Media Use and Influence Revisited
Examining my media use and the influence media has me in week one was a thought-provoking experience. Before this course, I was unaware of how much I depended on non-journalists sources for information. According to Kovach and Rosenstiel (2010), “A third of Americans now get news recommended to them from non-journalists they follow on social networks” (p. 171). Almost all of my news comes from links sent by my friends on social network sites, and that frames my worldview. Regardless of the source, media is an integral part of my life so I continue to investigate and analyze what I find on the Internet.
Beliefs, Ethics, and Danger
The Internet is an open playing field for anyone with a computer and an ISP to disseminate information on any subject to a potentially limitless audience. Ethical writers contribute quality information while unethical writers affirm personal bias. Writers need to hold themselves accountable for what is published under their name even if the content creates cognitive dissonance. West and Turner state (2004), “Cognitive Dissonance Theory suggests that people do not enjoy inconsistencies in their thoughts and beliefs. Instead, they seek consistency” (p. 122). Unethical writers, whether intentionally unethical or unaware, communicate in echo chambers to people with like-minded views because the dissonance is psychologically uncomfortable.
Acting ethically on the Internet through writing is necessary for distributing truthful and factual information. Shooting fish in a barrel is both easy and unethical. Affirming beliefs by distributing inaccurate and unvetted information appeals to preconceived ideas of an audience, which a writer can easily target the loyalty of an audience for marketing and subsequent profit (Kovach and Rosenstiel, 2010). In a minor sense, inaccurate, untruthful, or unquestioned information might cause confusion, the loss of a few dollars, or might cause serious harm such as injury or death.
In June 2015, various news sources reported that Bristol Palin, the daughter of former governor Sarah Palin was pregnant. A blog post stated that she was disappointed with this and linked her pregnancy with her activities as a paid abstinence educator (Mercedes Lara, 2015). The dissemination of inaccurate information likely caused a lot of grief in the Palin family. However, in more serious situation a boy died as a result inaccurate and untruthful information. In May 2015, an unvaccinated boy in Spain was admitted to a hospital suffering from diphtheria and subsequently died in June 2015.
The boy’s parents felt “terribly guilty” and that they had been “tricked” by anti-vaccine groups who convinced them not to vaccinate their son, the public health secretary in Catalonia said during a press conference on June 5 (The Spain Report Writers, 2015, para. 5).
Although limited information about the parents and boy is available, anti-vaccination information is easily distributed online where parents have the opportunity to interact with each other. I suspect that when the parents and Spanish officials release more information, anti-vaccine literature found online will likely be named as sources the Spanish parents used to make decisions for their son.

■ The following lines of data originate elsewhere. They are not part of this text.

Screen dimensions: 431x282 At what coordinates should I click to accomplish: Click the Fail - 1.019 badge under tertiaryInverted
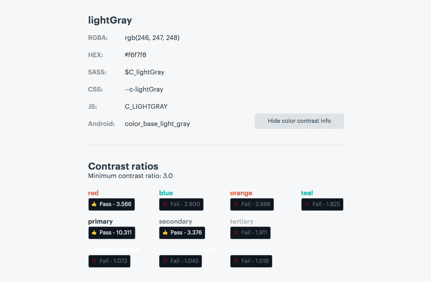(x=251, y=261)
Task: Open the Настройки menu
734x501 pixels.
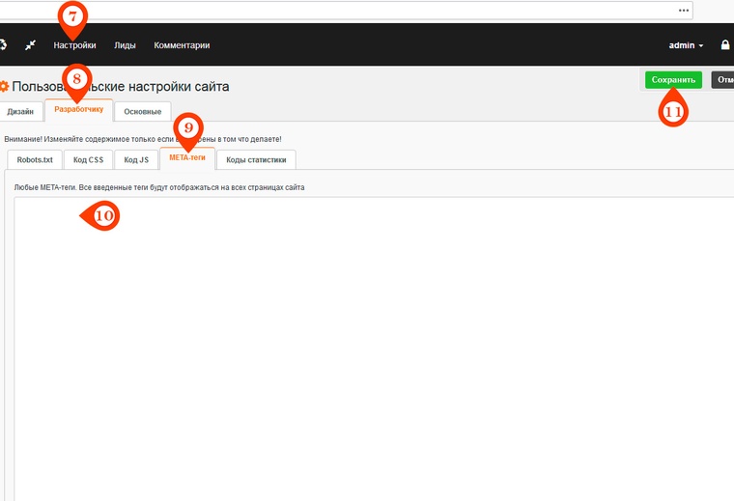Action: 74,45
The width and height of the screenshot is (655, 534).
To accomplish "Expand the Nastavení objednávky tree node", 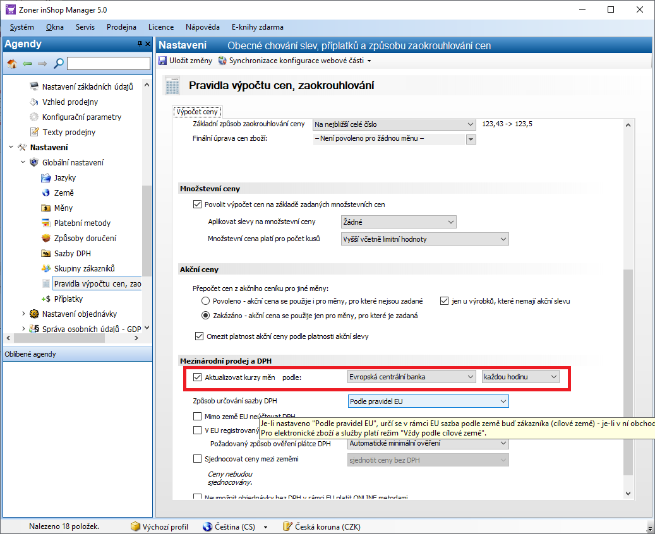I will (24, 314).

Influence of Media Literacy
Becoming media literate is critical to understanding the volume of information a person encounters on the Internet. Making sense of information is a skill Kovach and Rosenstiel identify as a component of Next Journalism. “When information is in great supply, knowledge becomes harder to create, because we have to sift through more data to arrive at it. Confusion and uncertainty are more likely” (Kovach and Rosenstiel, 2010, p. 176). Narrow and affirming writing influences people but this is a false sense of knowledge even if the information provides security and comfort. The evolution of Journalism of Verification is critical for facts, truth, and transparent information to be distributed to an audience. Recognizing that readers want to engage in the process as well as the outcome is necessary for creating a media literate audience.
In ten short weeks, I have learned valuable information about dissecting knowledge found on the Internet. My ideas about knowledge production have changed because I have developed a better sense of awareness regarding the different types of information presented on the Internet. I strive to demonstrate advanced media literacy skills while conveying messages that reflect the ethics in journalism. As I continue with my education, this course in knowledge and new media has provided a solid foundation for me to develop my professional and educational goals.
Kovach, B., & Rosenstiel, T., (2010). Blur: How to Know What’s True in the Age of Information Overload. New York: Bloomsbury.
Mercedes Lara, M., (2015, June 28). Bristol Palin Responds to the Haters: My ‘Pregnancy Was Actually Planned’. People Magazine. Retrieved from http://www.people.com/article/bristol-palin-pregnancy-planned
The Spain Report Writers. (2015, June 27). Six Year Old Boy With Diphtheria In Catalonia Dies. The Spain Report. Retrieved from https://www.thespainreport.com/16953/six-year-old-boy-with-diphtheria-in-catalonia-dies/
West, R., & Turner, L. (2004). Introducing Communication Theory: Analysis and Application. Boston, MA: McGraw-Hill.